Democratic assessment: hearings of commissioners-designate 

 
 

Share this page: 

Parliament will hold hearings to scrutinise proposed commissioners  

Before the new European Commission - the EU’s executive body - can take office, Parliament will organise public hearings to assess the commissioners’ suitability for the job.

On 23-26 May, more than 200,000,000 people in 28 EU countries went to the polls to elect members of the European Parliament, giving them a strong democratic mandate, including voting into office the new European Commission and examining the competencies and abilities of its commissioners-designate. Elected members of the European Parliament will also listen to their ideas and will assess their willingness to take concrete actions on the issues that Europeans care about.
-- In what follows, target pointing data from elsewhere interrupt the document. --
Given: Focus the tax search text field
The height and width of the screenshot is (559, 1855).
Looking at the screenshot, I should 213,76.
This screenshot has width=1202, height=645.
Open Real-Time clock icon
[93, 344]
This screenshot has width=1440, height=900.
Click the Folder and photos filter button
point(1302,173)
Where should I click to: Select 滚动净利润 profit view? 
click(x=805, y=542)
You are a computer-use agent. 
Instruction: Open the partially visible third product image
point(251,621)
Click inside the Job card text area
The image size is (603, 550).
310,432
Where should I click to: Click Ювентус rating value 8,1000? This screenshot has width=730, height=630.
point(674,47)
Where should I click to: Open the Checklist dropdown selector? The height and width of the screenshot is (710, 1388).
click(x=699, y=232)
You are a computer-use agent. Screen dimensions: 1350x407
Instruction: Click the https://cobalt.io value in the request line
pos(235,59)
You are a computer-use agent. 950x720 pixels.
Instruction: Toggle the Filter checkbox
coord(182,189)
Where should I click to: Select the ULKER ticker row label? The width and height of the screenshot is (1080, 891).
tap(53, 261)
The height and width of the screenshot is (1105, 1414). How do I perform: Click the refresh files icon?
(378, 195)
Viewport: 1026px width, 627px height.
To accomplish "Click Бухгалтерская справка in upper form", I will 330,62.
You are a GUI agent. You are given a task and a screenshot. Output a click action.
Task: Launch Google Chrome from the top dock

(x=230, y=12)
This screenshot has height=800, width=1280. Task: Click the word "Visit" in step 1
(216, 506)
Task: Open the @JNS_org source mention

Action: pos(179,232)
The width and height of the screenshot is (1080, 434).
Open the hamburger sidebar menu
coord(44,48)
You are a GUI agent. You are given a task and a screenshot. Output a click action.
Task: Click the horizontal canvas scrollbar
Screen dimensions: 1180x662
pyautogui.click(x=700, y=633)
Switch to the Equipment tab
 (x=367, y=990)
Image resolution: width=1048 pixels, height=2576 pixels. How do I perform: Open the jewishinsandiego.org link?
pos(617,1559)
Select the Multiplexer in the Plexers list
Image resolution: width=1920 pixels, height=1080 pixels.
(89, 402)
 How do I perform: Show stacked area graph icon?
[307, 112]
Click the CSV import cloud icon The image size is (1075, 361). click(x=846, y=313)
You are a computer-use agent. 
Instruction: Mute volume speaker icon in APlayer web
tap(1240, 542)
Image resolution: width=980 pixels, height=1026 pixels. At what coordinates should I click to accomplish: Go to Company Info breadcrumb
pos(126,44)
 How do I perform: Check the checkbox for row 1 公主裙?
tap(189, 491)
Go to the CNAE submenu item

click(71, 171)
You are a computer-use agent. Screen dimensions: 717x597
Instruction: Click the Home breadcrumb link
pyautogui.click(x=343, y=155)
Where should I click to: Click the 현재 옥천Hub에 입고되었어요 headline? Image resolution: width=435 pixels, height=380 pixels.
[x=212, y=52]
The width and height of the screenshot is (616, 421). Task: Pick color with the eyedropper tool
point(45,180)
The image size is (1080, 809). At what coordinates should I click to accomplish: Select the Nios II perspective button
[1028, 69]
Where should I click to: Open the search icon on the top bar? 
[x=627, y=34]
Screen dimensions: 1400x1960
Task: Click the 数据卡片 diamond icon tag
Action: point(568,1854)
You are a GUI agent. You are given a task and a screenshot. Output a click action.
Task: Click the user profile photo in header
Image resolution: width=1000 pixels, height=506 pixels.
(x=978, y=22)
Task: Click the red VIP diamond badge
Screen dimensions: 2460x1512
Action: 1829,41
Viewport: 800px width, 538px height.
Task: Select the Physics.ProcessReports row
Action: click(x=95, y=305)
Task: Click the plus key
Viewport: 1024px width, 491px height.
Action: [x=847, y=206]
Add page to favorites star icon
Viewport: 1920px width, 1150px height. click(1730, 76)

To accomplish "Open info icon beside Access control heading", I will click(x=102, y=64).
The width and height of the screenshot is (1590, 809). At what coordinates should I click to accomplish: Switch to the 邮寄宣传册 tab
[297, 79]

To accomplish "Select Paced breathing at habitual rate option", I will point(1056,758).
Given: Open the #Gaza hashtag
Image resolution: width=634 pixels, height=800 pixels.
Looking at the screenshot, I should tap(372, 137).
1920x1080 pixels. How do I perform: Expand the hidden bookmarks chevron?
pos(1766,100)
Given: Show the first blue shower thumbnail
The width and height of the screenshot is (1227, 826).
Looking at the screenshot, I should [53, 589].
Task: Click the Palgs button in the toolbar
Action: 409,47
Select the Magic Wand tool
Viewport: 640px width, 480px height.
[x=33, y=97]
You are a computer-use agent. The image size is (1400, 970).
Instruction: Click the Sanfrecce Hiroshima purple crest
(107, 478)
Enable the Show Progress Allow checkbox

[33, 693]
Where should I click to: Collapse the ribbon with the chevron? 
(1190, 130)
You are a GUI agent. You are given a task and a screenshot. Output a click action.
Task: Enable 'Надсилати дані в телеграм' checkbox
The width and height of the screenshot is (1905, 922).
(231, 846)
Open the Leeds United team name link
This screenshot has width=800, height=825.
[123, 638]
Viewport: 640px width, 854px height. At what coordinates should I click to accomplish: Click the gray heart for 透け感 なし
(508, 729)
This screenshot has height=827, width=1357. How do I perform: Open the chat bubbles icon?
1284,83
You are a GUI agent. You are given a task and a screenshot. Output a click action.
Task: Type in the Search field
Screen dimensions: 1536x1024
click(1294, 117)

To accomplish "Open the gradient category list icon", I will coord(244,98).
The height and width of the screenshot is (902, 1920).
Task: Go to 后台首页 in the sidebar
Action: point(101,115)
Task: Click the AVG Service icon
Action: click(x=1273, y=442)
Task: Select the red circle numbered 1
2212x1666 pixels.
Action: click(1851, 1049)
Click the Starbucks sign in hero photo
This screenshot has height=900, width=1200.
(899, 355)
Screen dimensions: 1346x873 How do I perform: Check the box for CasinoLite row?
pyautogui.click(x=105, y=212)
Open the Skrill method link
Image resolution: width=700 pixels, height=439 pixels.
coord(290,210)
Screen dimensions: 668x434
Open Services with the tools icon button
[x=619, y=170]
In July, MEPs elected Ursula von der Leyen as the next president of the European Commission and in late September/October they are set to examine the competencies and abilities of her proposed team of commissioners to deliver the programme that she committed to in the European Parliament


The hearings: how it works


Once the Council has approved the final list of commissioners-designate, the incoming Commission president will unveil her new team, the College of Commissioners, including the allocation of portfolios.


Before the commissioners-designate can take office, Parliament organises hearings with the proposed candidates to examine whether their skills and qualifications match the posts proposed for them.


Each candidate is invited to a three-hour hearing, streamed live, in front of the parliamentary committee or committees responsible for the portfolio they have been assigned. Following the hearing, the responsible committees prepare their evaluation of the candidate’s competence, which is then finalised by the Conference of Presidents, made up of the leaders of the political groups and the Parliament's president.


Occasionally, the hearings can lead to the withdrawal of a candidate or to a change in their portfolios. For instance, in 2014  Alenka Bratušek, who had been proposed for the energy portfolio, withdrew her candidacy following a negative evaluation by Parliament’s energy and environment committees.


Once the hearings are completed, Parliament will vote into office the new Commission. On this basis, the new commissioners can start their mandate. This process, in turn, strengthens the legitimacy of the actions of the future EU executive.